Based on these advantages and aims of the PI-RADS v2, investigation of the utility of the PI-RADS among readers is crucial, not only between two readers for a small number of cases, but also among more readers with varying experience levels for a high number of cases. Therefore, the purpose of this study was to retrospectively analyze consistency and accuracy in diagnosing prostate disease among six radiologists with different experience levels and to evaluate the diagnostic performance of the PI-RADS v2 in detecting clinically significant PCa.


  Methods Top


Ethical approval

This retrospective, single-center study was approved by the Tongji Hospital, Tongji Medical College, Huazhong University of Science and Technology Institutional Review Board, and written informed consent was provided by all patients before examination.

Study design

Between December 2014 and March 2016, patients with clinically suspected PCa due to elevated prostate-specific antigen (PSA) levels and/or abnormal signal nodules were recruited for this study.

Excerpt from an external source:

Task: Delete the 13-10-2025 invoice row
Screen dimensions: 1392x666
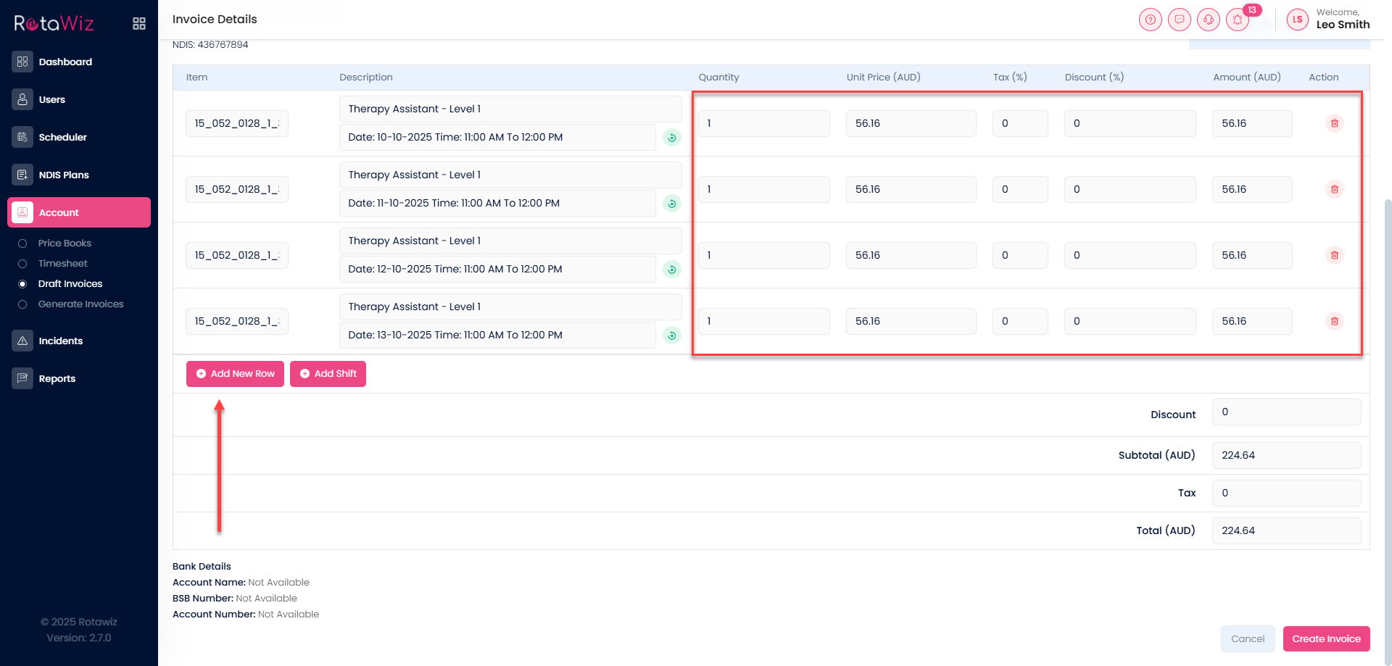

Initially, we reviewed 317 patients who underwent 3.0T prostate MRI. However, 134 patients were excluded for the following reasons: (1) the patients had no histopathologically confirmed results (n = 30); (2) the patients underwent prior treatment, including surgical therapies, irradiation, cryosurgery, or hormonotherapy (n = 15); (3) previous biopsies were performed within 6 weeks before the MR examination (n = 2); (4) DCE imaging was not performed in the patient due to renal dysfunction and/or unwillingness to undergo the procedure (n = 84); and (5) the quality of the MRI images was poor due to movement artifacts, catheter artifacts, or the presence of hip implants (n = 3). Finally, the remaining 183 patients were included and a flowchart of the patient selection process is provided in [Figure 1].
Figure 1: Flowchart for the selection of patients in the present study. mp-MRI: Multiparametric magnetic resonance imaging; DCE: Dynamic contrast enhanced.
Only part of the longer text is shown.